Hopsworks comes with several prepackaged Python environments that contain libraries for data engineering, machine learning, and more general data science use-cases. Hopsworks also offers the ability to install additional packages from various sources, such as using the pip or conda package managers and public or private git repository.

In this guide, you will learn how to install Python packages using these different options.

  • PyPi, using pip package manager
  • A conda channel, using conda package manager
  • Packages contained in .whl format
  • A public or private git repository
  • A requirements.txt file to install multiple libraries at the same time using pip

Notice

If your libraries require installing some extra OS-Level packages, refer to the guide custom commands guide on how to install OS-Level packages.

Prerequisites#

In order to install a custom dependency one of the base environments must first be cloned, follow this guide for that.

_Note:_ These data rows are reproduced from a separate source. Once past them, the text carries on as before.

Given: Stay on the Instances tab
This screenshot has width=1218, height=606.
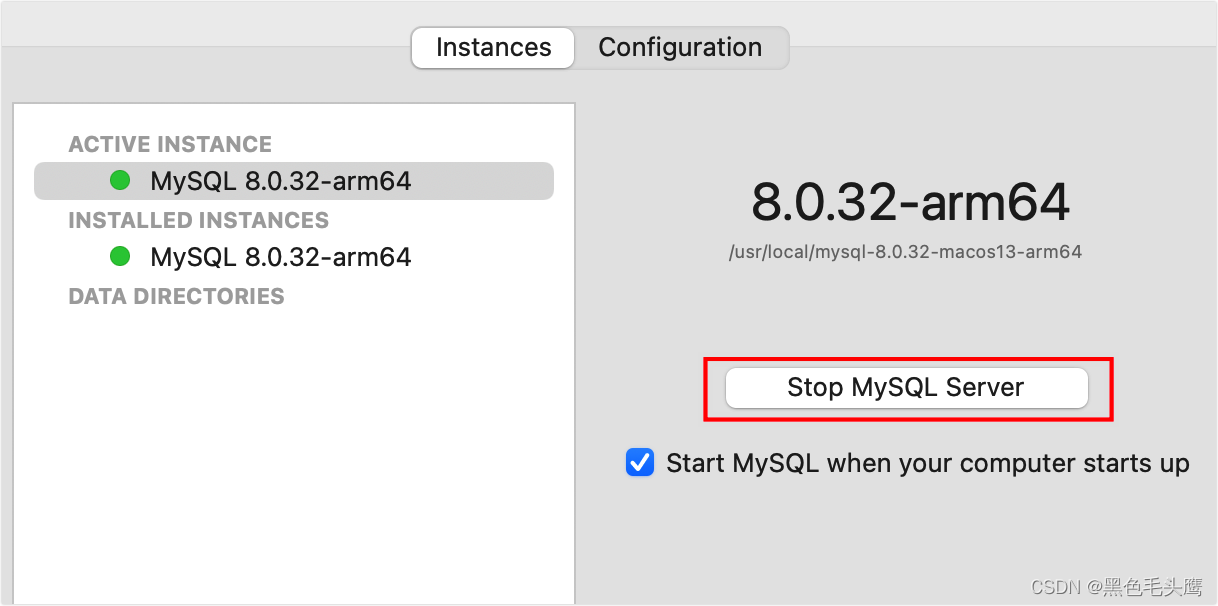Looking at the screenshot, I should click(492, 47).
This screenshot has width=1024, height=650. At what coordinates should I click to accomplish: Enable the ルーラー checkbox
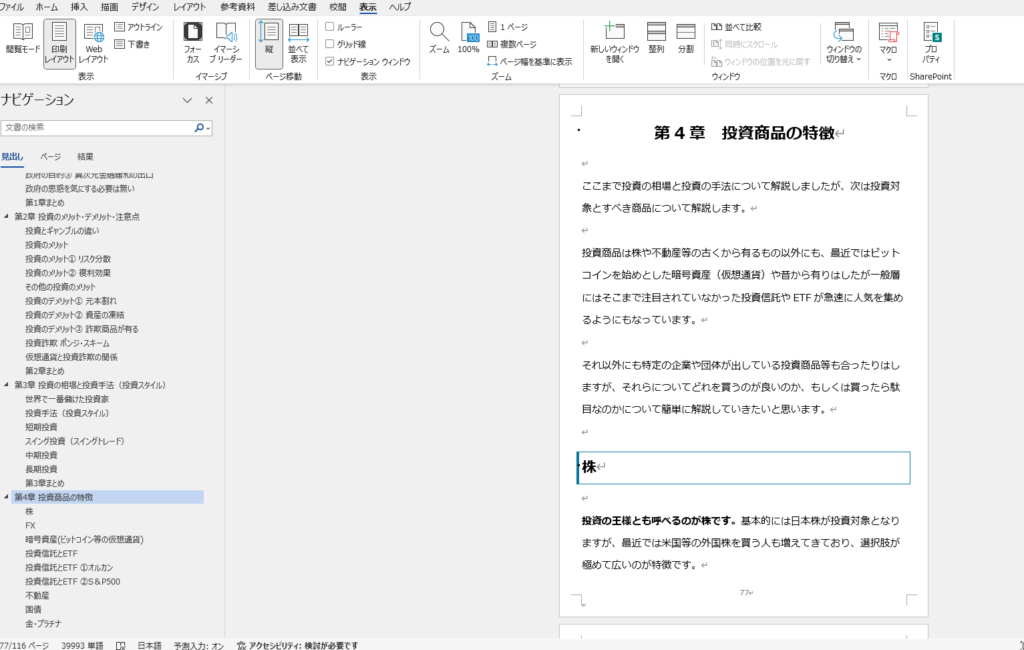pyautogui.click(x=330, y=27)
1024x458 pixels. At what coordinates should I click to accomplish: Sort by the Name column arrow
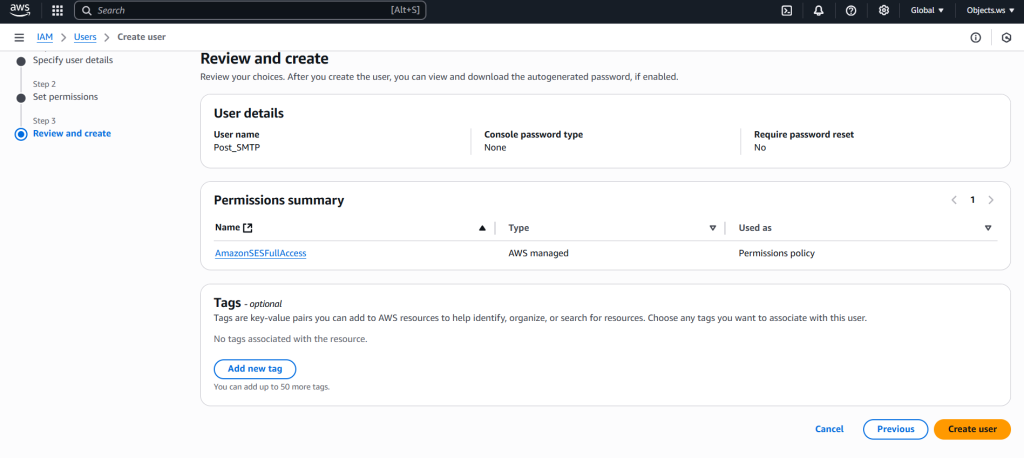482,228
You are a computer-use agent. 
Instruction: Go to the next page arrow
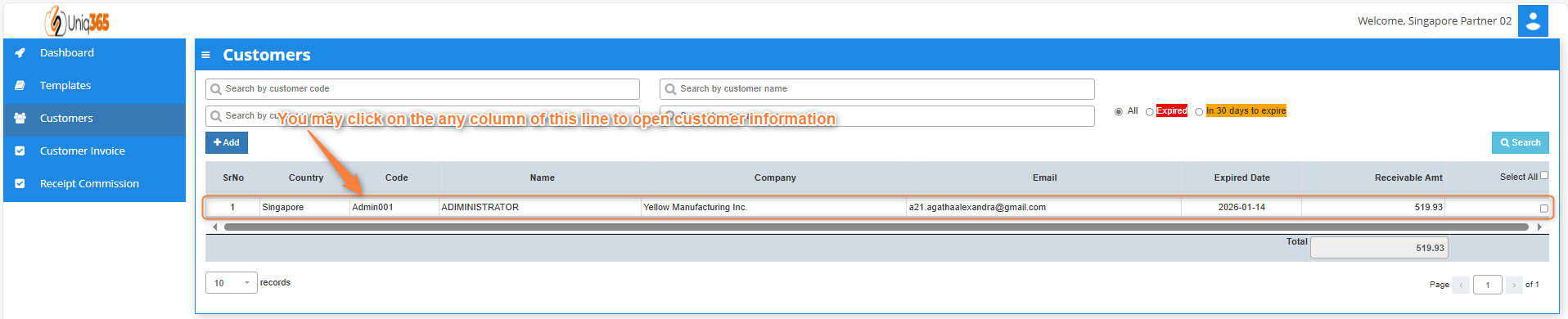(x=1514, y=285)
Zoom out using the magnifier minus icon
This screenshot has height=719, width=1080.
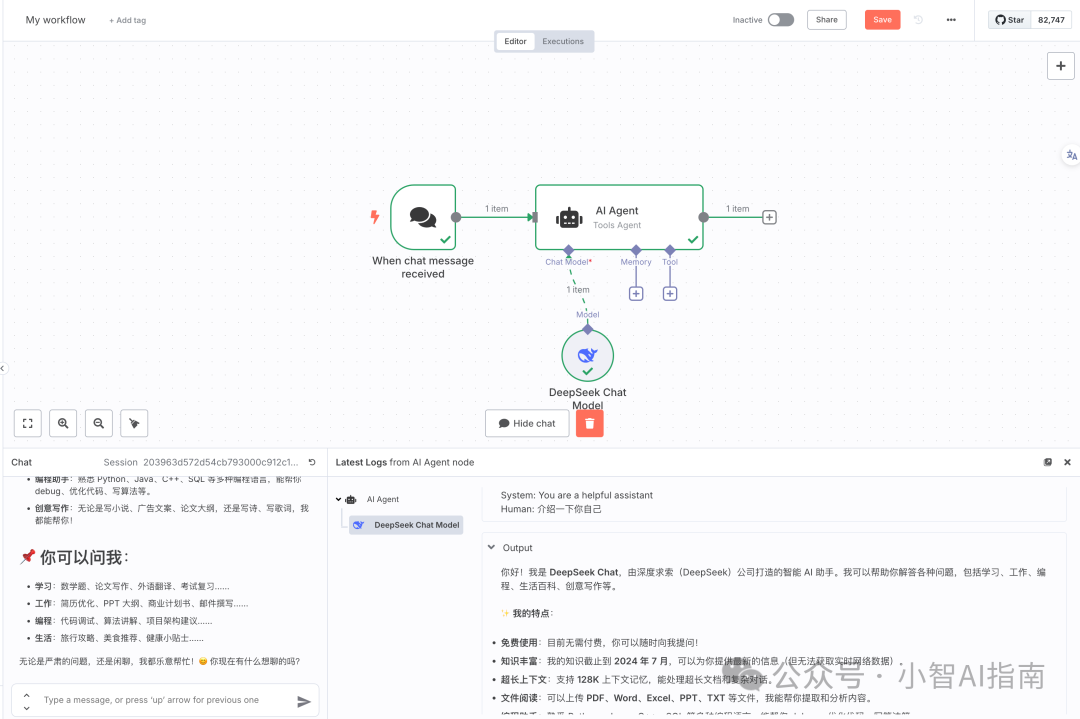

Step 1: Go to environments page#

Under the Project settings section select the Python environment setting.

Step 2: Select a CUSTOM environment#

Select the environment that you have previously cloned and want to modify.

Step 3: Installation options#

Name and version#

Enter the name and, optionally, the desired version to install.

Installing library by name and version
Installing library by name and version

Enter the search term and select a library and version to install.

Installing library using search
Installing library using search

Distribution (.whl, .egg..)#

Install a python package by uploading the corresponding package file and selecting it in the file browser.

Installing library from file
Installing library from file

Git source#

The URL you should provide is the same as you would enter on the command line using pip install git+{repo_url}, where repo_url is the part that you enter in Git URL.

For example to install matplotlib 3.7.2, the following are correct inputs:

matplotlib @ git+https://github.com/matplotlib/matplotlib@v3.7.2

git+https://github.com/matplotlib/matplotlib@v3.7.2

In the case of a private git repository, also select whether it is a GitHub or GitLab repository and the preconfigured access token for the repository.

Keep your secrets safe

If you are installing from a git repository which is not GitHub or GitLab simply supply the access token in the URL. Keep in mind that in this case the access token may be visible in logs for other users in the same project to see.

Installing library from git repo
Installing library from git repo

Conclusion#

In this guide you learned how to install python libraries. Now you can use the library in a Jupyter notebook or a Job.